Work to be completed: Could you repeat the items below with every "GUI agent" switched to "GUI assistant", leaving everything else unchanged?

Data records:
--- Start ---

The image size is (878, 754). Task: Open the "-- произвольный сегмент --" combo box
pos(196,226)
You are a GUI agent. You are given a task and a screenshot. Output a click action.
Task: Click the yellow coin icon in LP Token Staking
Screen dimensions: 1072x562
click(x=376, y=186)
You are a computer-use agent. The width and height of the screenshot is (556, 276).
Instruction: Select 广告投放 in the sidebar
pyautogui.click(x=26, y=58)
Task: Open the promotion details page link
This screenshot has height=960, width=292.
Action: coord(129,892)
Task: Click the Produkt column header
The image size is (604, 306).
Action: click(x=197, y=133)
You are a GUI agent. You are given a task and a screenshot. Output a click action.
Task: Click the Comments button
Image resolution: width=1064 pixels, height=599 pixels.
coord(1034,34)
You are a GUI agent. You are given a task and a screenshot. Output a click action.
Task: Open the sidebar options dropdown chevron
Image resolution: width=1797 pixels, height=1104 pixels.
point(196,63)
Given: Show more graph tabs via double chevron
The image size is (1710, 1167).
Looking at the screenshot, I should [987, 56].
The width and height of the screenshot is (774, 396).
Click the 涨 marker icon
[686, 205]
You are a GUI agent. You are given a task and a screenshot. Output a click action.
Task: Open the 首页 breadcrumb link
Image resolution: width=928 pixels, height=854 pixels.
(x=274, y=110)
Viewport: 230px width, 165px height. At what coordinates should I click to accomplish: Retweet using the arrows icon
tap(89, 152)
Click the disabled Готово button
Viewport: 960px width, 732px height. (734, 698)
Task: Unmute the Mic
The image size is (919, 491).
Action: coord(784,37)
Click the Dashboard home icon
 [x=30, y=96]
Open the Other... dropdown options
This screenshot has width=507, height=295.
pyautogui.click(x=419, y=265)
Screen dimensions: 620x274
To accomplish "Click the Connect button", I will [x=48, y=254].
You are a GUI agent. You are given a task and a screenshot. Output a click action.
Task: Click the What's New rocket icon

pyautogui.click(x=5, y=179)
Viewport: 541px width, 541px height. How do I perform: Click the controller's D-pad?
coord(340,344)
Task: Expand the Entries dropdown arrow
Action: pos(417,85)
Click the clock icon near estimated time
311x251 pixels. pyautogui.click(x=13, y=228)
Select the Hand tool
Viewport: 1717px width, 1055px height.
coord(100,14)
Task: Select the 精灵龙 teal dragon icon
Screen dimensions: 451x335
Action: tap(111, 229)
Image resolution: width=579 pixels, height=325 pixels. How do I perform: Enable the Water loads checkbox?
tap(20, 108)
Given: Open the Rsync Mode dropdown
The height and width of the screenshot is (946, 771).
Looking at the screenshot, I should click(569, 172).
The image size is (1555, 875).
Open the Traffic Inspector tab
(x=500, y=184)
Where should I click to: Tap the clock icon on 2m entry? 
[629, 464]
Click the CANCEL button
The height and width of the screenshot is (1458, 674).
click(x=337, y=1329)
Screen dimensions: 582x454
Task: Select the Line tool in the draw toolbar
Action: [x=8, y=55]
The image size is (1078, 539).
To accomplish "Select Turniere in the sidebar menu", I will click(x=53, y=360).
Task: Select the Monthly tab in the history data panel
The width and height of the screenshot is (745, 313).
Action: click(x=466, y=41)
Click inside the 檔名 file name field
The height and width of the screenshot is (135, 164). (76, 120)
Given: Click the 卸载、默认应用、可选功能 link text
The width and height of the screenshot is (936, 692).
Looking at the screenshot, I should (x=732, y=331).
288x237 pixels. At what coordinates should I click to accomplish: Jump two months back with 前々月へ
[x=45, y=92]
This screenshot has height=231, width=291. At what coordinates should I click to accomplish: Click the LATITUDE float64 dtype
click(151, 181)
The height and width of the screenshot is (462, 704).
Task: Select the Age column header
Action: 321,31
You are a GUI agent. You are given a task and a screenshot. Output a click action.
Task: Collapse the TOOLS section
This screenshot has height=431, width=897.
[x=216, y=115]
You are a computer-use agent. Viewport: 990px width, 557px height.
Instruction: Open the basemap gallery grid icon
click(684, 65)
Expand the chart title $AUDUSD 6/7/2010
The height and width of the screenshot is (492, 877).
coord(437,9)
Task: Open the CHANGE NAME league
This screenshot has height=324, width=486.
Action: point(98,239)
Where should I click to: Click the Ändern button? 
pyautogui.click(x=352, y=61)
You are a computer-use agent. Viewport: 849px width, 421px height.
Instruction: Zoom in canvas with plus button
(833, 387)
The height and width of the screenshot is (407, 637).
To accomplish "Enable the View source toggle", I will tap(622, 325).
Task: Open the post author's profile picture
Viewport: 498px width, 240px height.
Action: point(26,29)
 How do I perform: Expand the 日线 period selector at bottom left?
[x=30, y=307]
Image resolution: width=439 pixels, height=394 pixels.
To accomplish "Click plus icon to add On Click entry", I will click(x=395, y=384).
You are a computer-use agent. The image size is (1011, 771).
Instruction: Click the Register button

--- End ---

Problem solution:
The image size is (878, 754). Task: Open the "-- произвольный сегмент --" combo box
pos(196,226)
You are a GUI assistant. You are given a task and a screenshot. Output a click action.
Task: Click the yellow coin icon in LP Token Staking
Screen dimensions: 1072x562
click(x=376, y=186)
You are a computer-use agent. The width and height of the screenshot is (556, 276).
Instruction: Select 广告投放 in the sidebar
pyautogui.click(x=26, y=58)
Task: Open the promotion details page link
This screenshot has height=960, width=292.
Action: coord(129,892)
Task: Click the Produkt column header
The image size is (604, 306).
Action: click(x=197, y=133)
You are a GUI assistant. You are given a task and a screenshot. Output a click action.
Task: Click the Comments button
Image resolution: width=1064 pixels, height=599 pixels.
coord(1034,34)
You are a GUI assistant. You are given a task and a screenshot. Output a click action.
Task: Open the sidebar options dropdown chevron
Image resolution: width=1797 pixels, height=1104 pixels.
point(196,63)
Given: Show more graph tabs via double chevron
The image size is (1710, 1167).
Looking at the screenshot, I should [987, 56].
The width and height of the screenshot is (774, 396).
Click the 涨 marker icon
[686, 205]
You are a GUI assistant. You are given a task and a screenshot. Output a click action.
Task: Open the 首页 breadcrumb link
Image resolution: width=928 pixels, height=854 pixels.
(x=274, y=110)
Viewport: 230px width, 165px height. At what coordinates should I click to accomplish: Retweet using the arrows icon
tap(89, 152)
Click the disabled Готово button
Viewport: 960px width, 732px height. (734, 698)
Task: Unmute the Mic
The image size is (919, 491).
Action: coord(784,37)
Click the Dashboard home icon
 [x=30, y=96]
Open the Other... dropdown options
This screenshot has width=507, height=295.
pyautogui.click(x=419, y=265)
Screen dimensions: 620x274
To accomplish "Click the Connect button", I will [x=48, y=254].
You are a GUI assistant. You are given a task and a screenshot. Output a click action.
Task: Click the What's New rocket icon

pyautogui.click(x=5, y=179)
Viewport: 541px width, 541px height. How do I perform: Click the controller's D-pad?
coord(340,344)
Task: Expand the Entries dropdown arrow
Action: pos(417,85)
Click the clock icon near estimated time
311x251 pixels. pyautogui.click(x=13, y=228)
Select the Hand tool
Viewport: 1717px width, 1055px height.
coord(100,14)
Task: Select the 精灵龙 teal dragon icon
Screen dimensions: 451x335
Action: tap(111, 229)
Image resolution: width=579 pixels, height=325 pixels. How do I perform: Enable the Water loads checkbox?
tap(20, 108)
Given: Open the Rsync Mode dropdown
The height and width of the screenshot is (946, 771).
Looking at the screenshot, I should click(569, 172).
The image size is (1555, 875).
Open the Traffic Inspector tab
(x=500, y=184)
Where should I click to: Tap the clock icon on 2m entry? 
[629, 464]
Click the CANCEL button
The height and width of the screenshot is (1458, 674).
click(x=337, y=1329)
Screen dimensions: 582x454
Task: Select the Line tool in the draw toolbar
Action: [x=8, y=55]
The image size is (1078, 539).
To accomplish "Select Turniere in the sidebar menu", I will click(x=53, y=360).
Task: Select the Monthly tab in the history data panel
The width and height of the screenshot is (745, 313).
Action: click(x=466, y=41)
Click inside the 檔名 file name field
The height and width of the screenshot is (135, 164). (76, 120)
Given: Click the 卸载、默认应用、可选功能 link text
The width and height of the screenshot is (936, 692).
Looking at the screenshot, I should (x=732, y=331).
288x237 pixels. At what coordinates should I click to accomplish: Jump two months back with 前々月へ
[x=45, y=92]
This screenshot has height=231, width=291. At what coordinates should I click to accomplish: Click the LATITUDE float64 dtype
click(151, 181)
The height and width of the screenshot is (462, 704).
Task: Select the Age column header
Action: 321,31
You are a GUI assistant. You are given a task and a screenshot. Output a click action.
Task: Collapse the TOOLS section
This screenshot has height=431, width=897.
[x=216, y=115]
You are a computer-use agent. Viewport: 990px width, 557px height.
Instruction: Open the basemap gallery grid icon
click(684, 65)
Expand the chart title $AUDUSD 6/7/2010
The height and width of the screenshot is (492, 877).
coord(437,9)
Task: Open the CHANGE NAME league
This screenshot has height=324, width=486.
Action: point(98,239)
Where should I click to: Click the Ändern button? 
pyautogui.click(x=352, y=61)
You are a computer-use agent. Viewport: 849px width, 421px height.
Instruction: Zoom in canvas with plus button
(833, 387)
The height and width of the screenshot is (407, 637).
To accomplish "Enable the View source toggle", I will tap(622, 325).
Task: Open the post author's profile picture
Viewport: 498px width, 240px height.
Action: point(26,29)
 How do I perform: Expand the 日线 period selector at bottom left?
[x=30, y=307]
Image resolution: width=439 pixels, height=394 pixels.
To accomplish "Click plus icon to add On Click entry", I will click(x=395, y=384).
You are a computer-use agent. The image size is (1011, 771).
Instruction: Click the Register button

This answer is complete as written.